Task data:
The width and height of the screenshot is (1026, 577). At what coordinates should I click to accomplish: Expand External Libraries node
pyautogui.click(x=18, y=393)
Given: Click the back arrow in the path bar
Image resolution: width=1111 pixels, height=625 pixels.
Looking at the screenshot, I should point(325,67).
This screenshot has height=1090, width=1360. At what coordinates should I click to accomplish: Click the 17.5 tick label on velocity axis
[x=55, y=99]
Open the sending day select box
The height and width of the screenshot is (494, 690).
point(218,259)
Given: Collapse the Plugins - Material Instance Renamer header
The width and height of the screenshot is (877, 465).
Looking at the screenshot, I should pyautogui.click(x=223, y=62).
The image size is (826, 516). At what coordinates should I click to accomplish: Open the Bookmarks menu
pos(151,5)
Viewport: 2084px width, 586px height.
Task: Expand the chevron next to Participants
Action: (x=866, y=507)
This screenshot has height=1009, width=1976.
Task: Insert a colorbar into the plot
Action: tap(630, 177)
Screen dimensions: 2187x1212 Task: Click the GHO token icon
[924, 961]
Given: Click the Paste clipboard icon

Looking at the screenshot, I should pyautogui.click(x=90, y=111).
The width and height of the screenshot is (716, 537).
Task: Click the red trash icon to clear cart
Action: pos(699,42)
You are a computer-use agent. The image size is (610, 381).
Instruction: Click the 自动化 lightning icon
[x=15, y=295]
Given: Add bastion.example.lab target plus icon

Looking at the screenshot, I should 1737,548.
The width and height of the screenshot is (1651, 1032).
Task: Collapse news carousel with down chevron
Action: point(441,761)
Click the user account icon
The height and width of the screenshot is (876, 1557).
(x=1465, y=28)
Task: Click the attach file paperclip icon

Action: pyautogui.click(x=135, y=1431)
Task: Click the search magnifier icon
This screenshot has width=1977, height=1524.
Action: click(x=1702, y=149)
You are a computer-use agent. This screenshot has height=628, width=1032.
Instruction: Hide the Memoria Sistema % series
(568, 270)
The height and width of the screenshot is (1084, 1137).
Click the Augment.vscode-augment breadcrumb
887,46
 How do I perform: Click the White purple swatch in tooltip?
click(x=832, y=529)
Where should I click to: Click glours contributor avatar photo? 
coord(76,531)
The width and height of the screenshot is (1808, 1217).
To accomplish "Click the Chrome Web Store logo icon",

Your task:
Each line from the one that contains "Given: Click the Paste clipboard icon" through the end of the material above should be returned exactly, and nothing else.

Task answer:
Given: Click the Paste clipboard icon

Looking at the screenshot, I should pyautogui.click(x=90, y=111).
The width and height of the screenshot is (716, 537).
Task: Click the red trash icon to clear cart
Action: pos(699,42)
You are a computer-use agent. The image size is (610, 381).
Instruction: Click the 自动化 lightning icon
[x=15, y=295]
Given: Add bastion.example.lab target plus icon

Looking at the screenshot, I should 1737,548.
The width and height of the screenshot is (1651, 1032).
Task: Collapse news carousel with down chevron
Action: point(441,761)
Click the user account icon
The height and width of the screenshot is (876, 1557).
(x=1465, y=28)
Task: Click the attach file paperclip icon

Action: pyautogui.click(x=135, y=1431)
Task: Click the search magnifier icon
This screenshot has width=1977, height=1524.
Action: click(x=1702, y=149)
You are a computer-use agent. This screenshot has height=628, width=1032.
Instruction: Hide the Memoria Sistema % series
(568, 270)
The height and width of the screenshot is (1084, 1137).
Click the Augment.vscode-augment breadcrumb
887,46
 How do I perform: Click the White purple swatch in tooltip?
click(x=832, y=529)
Where should I click to: Click glours contributor avatar photo? 
coord(76,531)
The width and height of the screenshot is (1808, 1217).
To accomplish "Click the Chrome Web Store logo icon",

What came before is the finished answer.